1. Question: “Why are there so (insert expletive) many of them??!!” Answer: Many snails are hermaphroditic, so when two snails mate both snails can lay eggs. Snails lay about 60 eggs at a time and can do so up to six times a year. A particularly fertile snail couple could produce 720 baby slimers a year.

2. Snails have teeth. They have hundreds, sometimes thousands, of tiny teeth set in a ribbon-like structure called a radula. On a quiet night, if you listen very closely, you can hear the tiny grinding sound.

3. Snails keep the same shell all of their lives. A snail hatches from its egg with a small, weak shell. The newborn eats its egg and the calcium helps harden the shell. The shell grows with the snail until it reaches full adulthood.

4. Some people use snail slime as a face cream. Yes they do.

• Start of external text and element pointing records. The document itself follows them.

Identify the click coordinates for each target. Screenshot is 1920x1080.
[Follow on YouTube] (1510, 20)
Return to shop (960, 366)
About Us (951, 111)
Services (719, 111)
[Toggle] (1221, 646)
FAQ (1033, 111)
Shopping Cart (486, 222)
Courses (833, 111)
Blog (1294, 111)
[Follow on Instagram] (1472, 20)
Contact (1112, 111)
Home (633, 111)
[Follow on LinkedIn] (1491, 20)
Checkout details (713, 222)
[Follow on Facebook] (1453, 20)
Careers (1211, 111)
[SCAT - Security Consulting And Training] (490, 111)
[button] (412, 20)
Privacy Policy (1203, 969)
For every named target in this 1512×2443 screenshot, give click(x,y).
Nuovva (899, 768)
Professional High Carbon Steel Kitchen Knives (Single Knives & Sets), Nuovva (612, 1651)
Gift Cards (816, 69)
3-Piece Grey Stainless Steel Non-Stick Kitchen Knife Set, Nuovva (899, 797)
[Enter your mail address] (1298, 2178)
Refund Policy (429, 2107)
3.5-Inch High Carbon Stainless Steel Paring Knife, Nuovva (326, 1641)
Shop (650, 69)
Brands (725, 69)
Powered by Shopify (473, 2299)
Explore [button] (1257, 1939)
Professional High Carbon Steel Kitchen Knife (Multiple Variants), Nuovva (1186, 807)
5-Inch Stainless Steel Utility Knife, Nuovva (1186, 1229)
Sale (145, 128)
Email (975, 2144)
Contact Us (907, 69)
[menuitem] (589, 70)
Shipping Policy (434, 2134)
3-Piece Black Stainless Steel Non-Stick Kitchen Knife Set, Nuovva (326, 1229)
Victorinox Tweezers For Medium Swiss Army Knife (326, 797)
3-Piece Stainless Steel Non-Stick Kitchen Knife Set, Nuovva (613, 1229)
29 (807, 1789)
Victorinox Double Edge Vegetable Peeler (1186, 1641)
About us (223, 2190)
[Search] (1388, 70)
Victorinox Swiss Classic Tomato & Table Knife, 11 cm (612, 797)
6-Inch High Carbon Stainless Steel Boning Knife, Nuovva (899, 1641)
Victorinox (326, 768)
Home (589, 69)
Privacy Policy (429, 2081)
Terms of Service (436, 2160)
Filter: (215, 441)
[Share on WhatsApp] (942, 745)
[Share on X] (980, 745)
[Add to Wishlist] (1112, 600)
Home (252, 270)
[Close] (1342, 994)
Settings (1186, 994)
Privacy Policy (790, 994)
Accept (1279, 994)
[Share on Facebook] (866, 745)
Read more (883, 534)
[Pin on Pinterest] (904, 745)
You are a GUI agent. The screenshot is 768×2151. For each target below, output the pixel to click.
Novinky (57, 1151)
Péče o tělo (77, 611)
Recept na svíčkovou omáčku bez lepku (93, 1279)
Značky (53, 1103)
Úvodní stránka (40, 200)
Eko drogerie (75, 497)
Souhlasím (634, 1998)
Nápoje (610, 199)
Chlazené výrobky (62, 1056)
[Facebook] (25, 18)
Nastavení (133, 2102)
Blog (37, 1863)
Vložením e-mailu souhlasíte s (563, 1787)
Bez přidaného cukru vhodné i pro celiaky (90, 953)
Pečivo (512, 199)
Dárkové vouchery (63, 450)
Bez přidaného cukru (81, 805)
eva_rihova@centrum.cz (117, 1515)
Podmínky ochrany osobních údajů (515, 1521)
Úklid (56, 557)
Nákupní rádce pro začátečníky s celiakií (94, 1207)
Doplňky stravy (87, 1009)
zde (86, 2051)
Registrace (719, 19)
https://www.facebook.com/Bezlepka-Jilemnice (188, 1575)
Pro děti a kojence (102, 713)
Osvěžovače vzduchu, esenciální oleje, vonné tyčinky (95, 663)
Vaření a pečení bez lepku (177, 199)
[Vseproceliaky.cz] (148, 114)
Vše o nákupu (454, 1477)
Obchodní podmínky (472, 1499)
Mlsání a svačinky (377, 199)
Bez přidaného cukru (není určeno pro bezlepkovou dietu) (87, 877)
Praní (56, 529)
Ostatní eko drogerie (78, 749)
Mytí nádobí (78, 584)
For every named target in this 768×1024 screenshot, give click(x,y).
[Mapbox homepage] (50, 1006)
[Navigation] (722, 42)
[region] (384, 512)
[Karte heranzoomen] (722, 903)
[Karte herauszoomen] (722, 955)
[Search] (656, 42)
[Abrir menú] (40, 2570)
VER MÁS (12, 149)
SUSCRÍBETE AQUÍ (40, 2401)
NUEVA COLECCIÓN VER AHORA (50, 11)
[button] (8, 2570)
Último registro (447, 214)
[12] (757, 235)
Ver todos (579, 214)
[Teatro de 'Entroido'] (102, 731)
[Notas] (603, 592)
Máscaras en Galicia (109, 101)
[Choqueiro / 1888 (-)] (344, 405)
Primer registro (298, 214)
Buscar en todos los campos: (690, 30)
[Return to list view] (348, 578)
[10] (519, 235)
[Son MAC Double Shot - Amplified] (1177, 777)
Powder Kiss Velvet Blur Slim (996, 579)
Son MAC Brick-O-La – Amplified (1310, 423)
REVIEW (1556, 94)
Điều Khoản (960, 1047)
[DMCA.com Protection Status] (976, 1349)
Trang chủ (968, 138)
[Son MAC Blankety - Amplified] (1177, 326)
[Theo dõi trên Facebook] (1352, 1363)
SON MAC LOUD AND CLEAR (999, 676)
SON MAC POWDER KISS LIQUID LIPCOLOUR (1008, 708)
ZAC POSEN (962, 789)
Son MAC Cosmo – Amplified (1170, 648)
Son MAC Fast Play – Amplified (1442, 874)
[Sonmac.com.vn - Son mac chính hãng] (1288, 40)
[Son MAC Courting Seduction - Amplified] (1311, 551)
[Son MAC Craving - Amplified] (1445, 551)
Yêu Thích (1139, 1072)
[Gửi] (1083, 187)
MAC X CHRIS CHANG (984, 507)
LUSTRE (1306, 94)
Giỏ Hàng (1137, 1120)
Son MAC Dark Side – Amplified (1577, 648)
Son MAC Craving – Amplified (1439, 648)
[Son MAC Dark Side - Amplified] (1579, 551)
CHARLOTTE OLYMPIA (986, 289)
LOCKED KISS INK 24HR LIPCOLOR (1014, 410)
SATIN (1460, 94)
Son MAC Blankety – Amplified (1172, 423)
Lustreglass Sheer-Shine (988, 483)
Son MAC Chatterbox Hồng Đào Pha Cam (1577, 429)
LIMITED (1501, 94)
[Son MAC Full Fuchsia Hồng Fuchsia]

5. Snails can shut the front door. The bottom of a snail’s body is called a foot. Some species develop a tough part of the foot called an operculum. When the soft parts of the snail’s body are retracted into the shell, the snail seals itself in with the operculum. The operculum grows to fit the size and shape of the shell’s opening.

6. Once a snail colony makes your garden home, there is little you can do about it. Well, there’s plenty you can do about it but not much that works. Some popular methods of trying are beer traps, copper barriers, eggshells, night squashing or relocating raids, and chemicals. When all else fails, you can grow plants snails don’t like to eat. Snails, unfortunately, cannot be trained to eat only weeds.

7. Can’t beat ‘em? Eat ‘em! Escargo, anyone?